CPU time discrepancies between static and dynamic allocation

Question

My objective is to investigate the CPU time discrepancies I observe between static and dynamic allocation, depending whether memory is accessed contiguously or not.

In order to make this investigation as sound as possible, I led it with both C++ and Fortran programs. Those are as simple as possible, the core part consists in computing one matrix multiplication from two randomly filled ones. Here is the C++ code:

#include <iostream>
#include <iomanip>
#include <sstream>
#include <random>
#include <string>
#include <chrono>
#include <ctime>

using namespace std;

#ifdef ALLOCATION_DYNAMIC
//
// Use a home made matrix class when dynamically allocating.

Instructions for the task: Reproduce the allocation timing question word for word, from "#include <iostream>" up to and including "when dynamically allocating.". The records play no part here.

Record extracts:
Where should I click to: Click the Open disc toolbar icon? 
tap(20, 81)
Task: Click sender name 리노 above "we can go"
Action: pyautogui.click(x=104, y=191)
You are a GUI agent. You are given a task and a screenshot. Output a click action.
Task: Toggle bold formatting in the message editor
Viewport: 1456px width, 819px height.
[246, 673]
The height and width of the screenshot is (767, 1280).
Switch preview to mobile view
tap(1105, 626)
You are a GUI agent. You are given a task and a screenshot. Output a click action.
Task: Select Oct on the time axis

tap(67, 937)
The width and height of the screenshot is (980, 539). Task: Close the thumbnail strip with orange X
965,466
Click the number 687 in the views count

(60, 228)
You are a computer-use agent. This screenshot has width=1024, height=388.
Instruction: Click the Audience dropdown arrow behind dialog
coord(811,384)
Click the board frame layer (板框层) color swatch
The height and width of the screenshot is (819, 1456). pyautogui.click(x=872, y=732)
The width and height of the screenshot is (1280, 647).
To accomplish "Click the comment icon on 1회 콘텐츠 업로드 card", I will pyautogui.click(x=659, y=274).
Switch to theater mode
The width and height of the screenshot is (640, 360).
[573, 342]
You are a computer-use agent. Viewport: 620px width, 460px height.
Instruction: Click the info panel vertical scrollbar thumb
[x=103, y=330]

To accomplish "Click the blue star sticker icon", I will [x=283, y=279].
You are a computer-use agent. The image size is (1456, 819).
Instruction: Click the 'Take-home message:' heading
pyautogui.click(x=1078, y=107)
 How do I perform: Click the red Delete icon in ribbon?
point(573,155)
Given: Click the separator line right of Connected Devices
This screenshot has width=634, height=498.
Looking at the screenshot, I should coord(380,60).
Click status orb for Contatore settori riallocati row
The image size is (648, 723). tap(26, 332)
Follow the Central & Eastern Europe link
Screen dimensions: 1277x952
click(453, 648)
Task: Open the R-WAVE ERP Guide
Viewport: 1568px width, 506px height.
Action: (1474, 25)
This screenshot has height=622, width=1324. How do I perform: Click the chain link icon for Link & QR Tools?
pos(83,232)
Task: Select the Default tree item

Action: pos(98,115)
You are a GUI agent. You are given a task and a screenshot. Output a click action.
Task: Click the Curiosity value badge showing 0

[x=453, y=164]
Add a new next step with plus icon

Expected answer:
#include <iostream>
#include <iomanip>
#include <sstream>
#include <random>
#include <string>
#include <chrono>
#include <ctime>

using namespace std;

#ifdef ALLOCATION_DYNAMIC
//
// Use a home made matrix class when dynamically allocating.